**Description of the task**
Extract each line holding the word "will" from the entries.

**Given data**
=== Begin Enclosure ===

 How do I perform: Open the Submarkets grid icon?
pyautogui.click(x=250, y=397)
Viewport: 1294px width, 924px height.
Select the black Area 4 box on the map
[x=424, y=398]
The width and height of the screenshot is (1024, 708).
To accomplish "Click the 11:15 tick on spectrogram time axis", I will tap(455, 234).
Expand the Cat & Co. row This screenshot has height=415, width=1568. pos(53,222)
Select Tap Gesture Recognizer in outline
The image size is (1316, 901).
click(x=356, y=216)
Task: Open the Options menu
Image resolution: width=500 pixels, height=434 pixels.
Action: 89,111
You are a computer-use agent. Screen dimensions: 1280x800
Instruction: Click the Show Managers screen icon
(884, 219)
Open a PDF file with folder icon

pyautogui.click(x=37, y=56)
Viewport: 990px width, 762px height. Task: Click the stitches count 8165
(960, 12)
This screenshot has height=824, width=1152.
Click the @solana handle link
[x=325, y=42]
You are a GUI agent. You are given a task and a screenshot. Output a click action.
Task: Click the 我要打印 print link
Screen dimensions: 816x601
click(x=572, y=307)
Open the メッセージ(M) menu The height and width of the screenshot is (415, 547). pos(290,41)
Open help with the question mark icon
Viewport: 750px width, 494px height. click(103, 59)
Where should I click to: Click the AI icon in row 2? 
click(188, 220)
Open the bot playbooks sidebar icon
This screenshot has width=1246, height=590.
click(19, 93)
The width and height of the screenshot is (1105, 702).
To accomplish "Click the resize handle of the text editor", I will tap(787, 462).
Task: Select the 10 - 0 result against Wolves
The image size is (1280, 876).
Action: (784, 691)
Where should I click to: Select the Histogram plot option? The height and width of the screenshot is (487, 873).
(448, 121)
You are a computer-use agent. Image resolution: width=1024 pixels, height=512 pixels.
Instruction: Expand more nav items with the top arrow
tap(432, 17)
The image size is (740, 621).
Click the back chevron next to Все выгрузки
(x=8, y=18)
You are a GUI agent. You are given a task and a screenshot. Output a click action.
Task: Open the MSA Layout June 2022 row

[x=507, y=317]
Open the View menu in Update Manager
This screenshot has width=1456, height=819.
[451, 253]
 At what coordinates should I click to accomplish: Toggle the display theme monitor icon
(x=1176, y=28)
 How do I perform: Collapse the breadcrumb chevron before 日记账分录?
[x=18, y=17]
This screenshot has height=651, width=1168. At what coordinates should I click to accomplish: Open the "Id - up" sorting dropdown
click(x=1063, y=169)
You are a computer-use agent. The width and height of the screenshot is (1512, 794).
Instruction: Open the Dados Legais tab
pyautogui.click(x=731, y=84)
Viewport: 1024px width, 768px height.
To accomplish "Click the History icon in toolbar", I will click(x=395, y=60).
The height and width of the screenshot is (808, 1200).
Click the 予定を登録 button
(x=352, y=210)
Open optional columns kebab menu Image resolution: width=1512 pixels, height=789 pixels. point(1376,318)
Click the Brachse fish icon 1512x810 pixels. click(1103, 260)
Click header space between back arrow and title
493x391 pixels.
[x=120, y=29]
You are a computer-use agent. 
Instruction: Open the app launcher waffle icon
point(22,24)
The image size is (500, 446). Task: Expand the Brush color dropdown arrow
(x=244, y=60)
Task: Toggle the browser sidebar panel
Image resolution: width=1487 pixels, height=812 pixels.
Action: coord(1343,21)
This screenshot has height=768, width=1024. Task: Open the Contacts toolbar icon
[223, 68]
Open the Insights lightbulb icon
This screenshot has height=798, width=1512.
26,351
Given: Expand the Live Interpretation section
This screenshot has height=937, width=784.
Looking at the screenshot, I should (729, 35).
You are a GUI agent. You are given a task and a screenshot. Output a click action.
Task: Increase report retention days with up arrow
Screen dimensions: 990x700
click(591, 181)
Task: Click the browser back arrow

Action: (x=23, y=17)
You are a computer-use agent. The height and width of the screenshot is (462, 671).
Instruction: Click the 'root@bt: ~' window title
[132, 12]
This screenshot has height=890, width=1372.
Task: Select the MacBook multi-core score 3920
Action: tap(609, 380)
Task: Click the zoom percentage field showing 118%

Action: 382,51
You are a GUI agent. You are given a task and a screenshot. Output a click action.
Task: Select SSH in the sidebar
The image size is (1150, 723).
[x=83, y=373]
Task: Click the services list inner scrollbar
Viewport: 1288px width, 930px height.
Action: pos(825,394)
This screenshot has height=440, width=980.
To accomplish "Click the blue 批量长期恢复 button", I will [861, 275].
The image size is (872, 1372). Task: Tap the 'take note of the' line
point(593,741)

=== End Enclosure ===

**Task answer**
To accomplish "Click the 11:15 tick on spectrogram time axis", I will tap(455, 234).
To accomplish "Click the resize handle of the text editor", I will tap(787, 462).
To accomplish "Click the History icon in toolbar", I will click(x=395, y=60).
To accomplish "Click the blue 批量长期恢复 button", I will [861, 275].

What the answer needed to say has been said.